**Material for the task:**
_____
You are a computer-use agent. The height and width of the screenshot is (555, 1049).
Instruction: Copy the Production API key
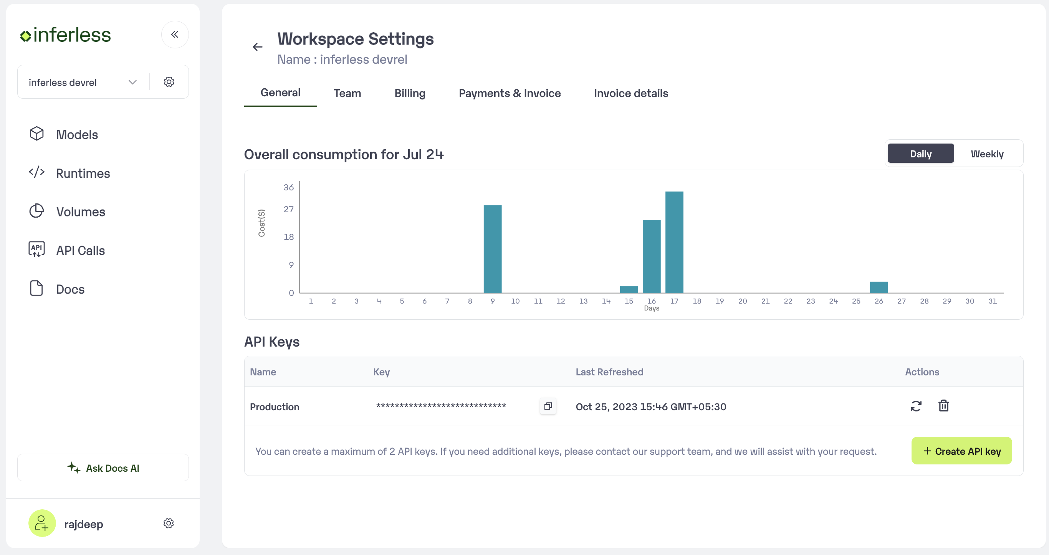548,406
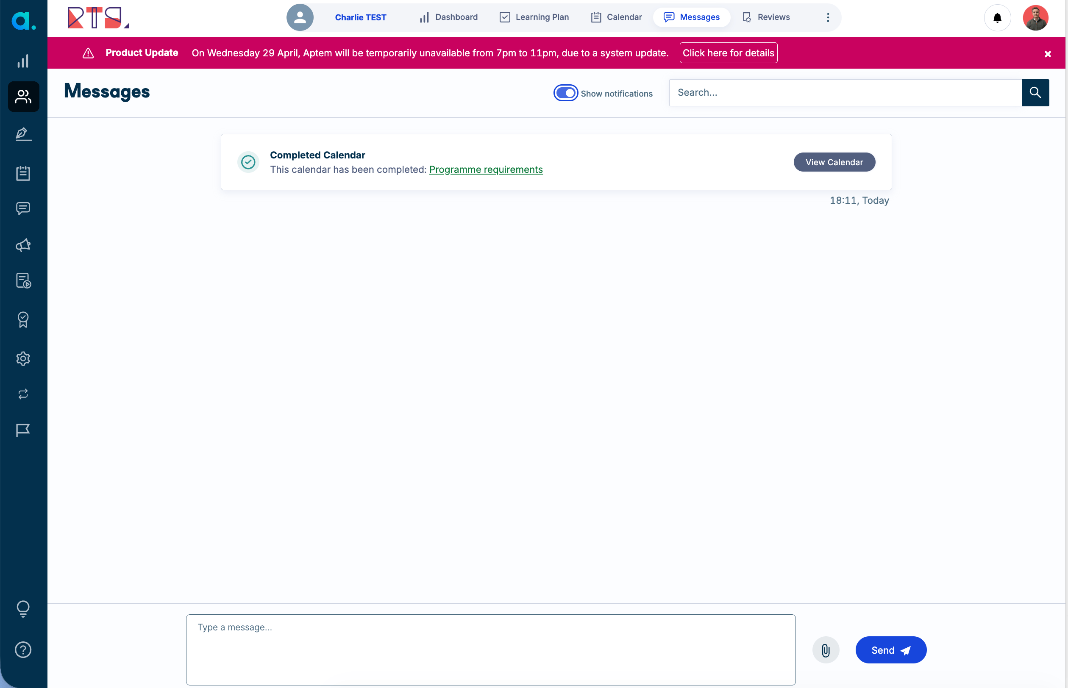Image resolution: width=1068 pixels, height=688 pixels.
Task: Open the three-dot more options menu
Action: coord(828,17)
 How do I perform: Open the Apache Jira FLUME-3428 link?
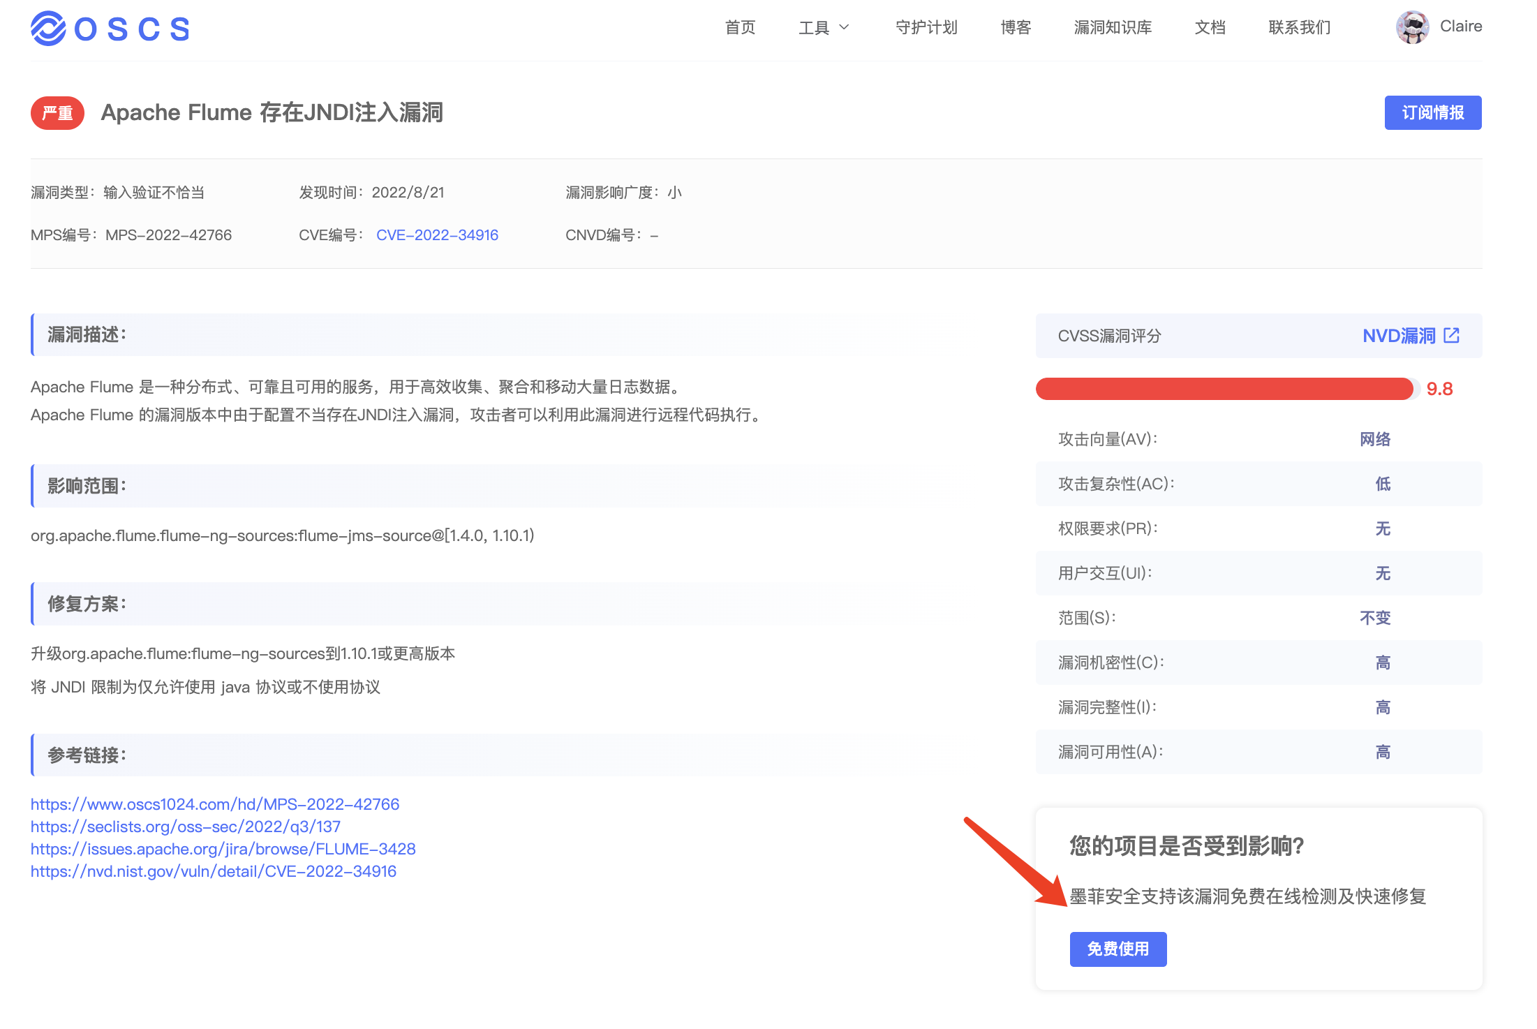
_____
**Your assignment:** Write out the material above exactly, and omit the pictures it holds.

**Answer box:**
You are a computer-use agent. The height and width of the screenshot is (555, 1049).
Instruction: Copy the Production API key
548,406
Image resolution: width=1068 pixels, height=688 pixels.
Task: Open the three-dot more options menu
Action: coord(828,17)
 How do I perform: Open the Apache Jira FLUME-3428 link?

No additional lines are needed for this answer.